A new developer for the former Swan property, located across from the former Weigel’s at 12639 Kingston Pike just west of Everett Road, said he wants to build a ”neighborhood commercial” development on 28.76 acres.

Developer David Robinette, owner of Site Inc, is asking Farragut Planning Commission to rezone the parcel from R-2, R-1 and Floodplain District, to Commercial-1, R-4 or Attached Family Residential zoning and FPD.

At the same time, Robinette is asking that parcels belonging to the Ivey family and totaling 115 acres off Union Road be rezoned from Agriculture Zoning to R-1/Open Space Residential to make way for a residential development.

Although FMPC members did not take action on the rezoning requests for either property, as it was discussed as part of a workshop, they seemed to favor the “neighborhood commercial” concept for the Swan property.

“This is one of the properties we have been talking about,” FMPC member and Town Alderman Louise Povlin said, referring to a Comprehensive Land Use Committee on which she sits that is studying updates to the Town’s current Comprehensive Land Use Plan.

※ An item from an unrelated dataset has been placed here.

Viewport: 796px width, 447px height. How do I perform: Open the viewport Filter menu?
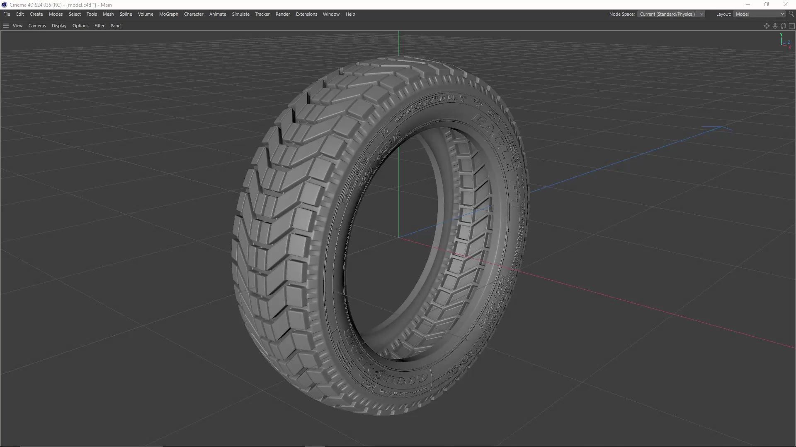99,26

“There’s a real opportunity to look at this from a neighborhood commercial point of view,” Povlin added. “I have big concerns about it being a big box [store] and a big parking lot put on the property.

“It’s one of our last big pieces of property that could really be an asset to this Town and have some longevity. Most ‘big boxes’ have about a 15-year lifespan. My concern is we will be right back where we are with [former sites of] Ingles and Kroger.”

“Small grocery stores are really around that 22,000-square-foot range now,” Robinette said. “We have no big boxes … that’s not in our future.”

“So, the neighborhood concept wouldn’t be foreign to you?” Commissioner Rose Ann Kile asked.

“That’s what it’s going to be,” Robinette answered. “You are going to have a Starbucks, Dunkin’ Donuts-type of brew-through somewhere on this main road. A few sit-down restaurants are a possibility … it will be the center point [of three big subdivisions surrounding it].”

“I think we are supportive of a neighborhood commercial [development],” Commissioner Ed St. Clair said. “That’s the trend …I don’t want to see a big box at all.”

On the other hand, FMPC agreed with Town staff that rezoning the former Ivey farm would be “premature” because of the condition of Union Road. Mark Shipley, Farragut Community Development director, said construction on the improvements to Union Road is about five years out.

The Swan property falls to the rear of the Ivey Farm, which Robinette also is developing. He plans on building a road through the Swan property so residents of the proposed Ivey Farm property could access Kingston Pike.

Robinette said he expects actual building of homes would not begin until 2020.

FMPC members said they want to hear from Town engineer Darryl Smith regarding a time line on the Union Road project in conjunction with Robinette’s development plans for the Ivey property.

Two previous developers attempted, in 2015 and in 2016, to get the Swan property rezoned commercial while changing the Town’s Land Use Plan.

FMPC voted in April 2015 to change the Medium Density Residential portion to Commercial and Low Density Residential to Civic Institutional, but the first developer did not pursue the rezoning request. Then in January 2016, another developer sought a change to Commercial zoning on the future land use map, and change the Civic Institutional zone to Commercial.

But FMPC agreed to amend the area east of the western limit of the floodway to Open Space Park.

While the Board of Mayor and Aldermen approved the changes on the first reading, those changes did not proceed to the second reading — so it failed.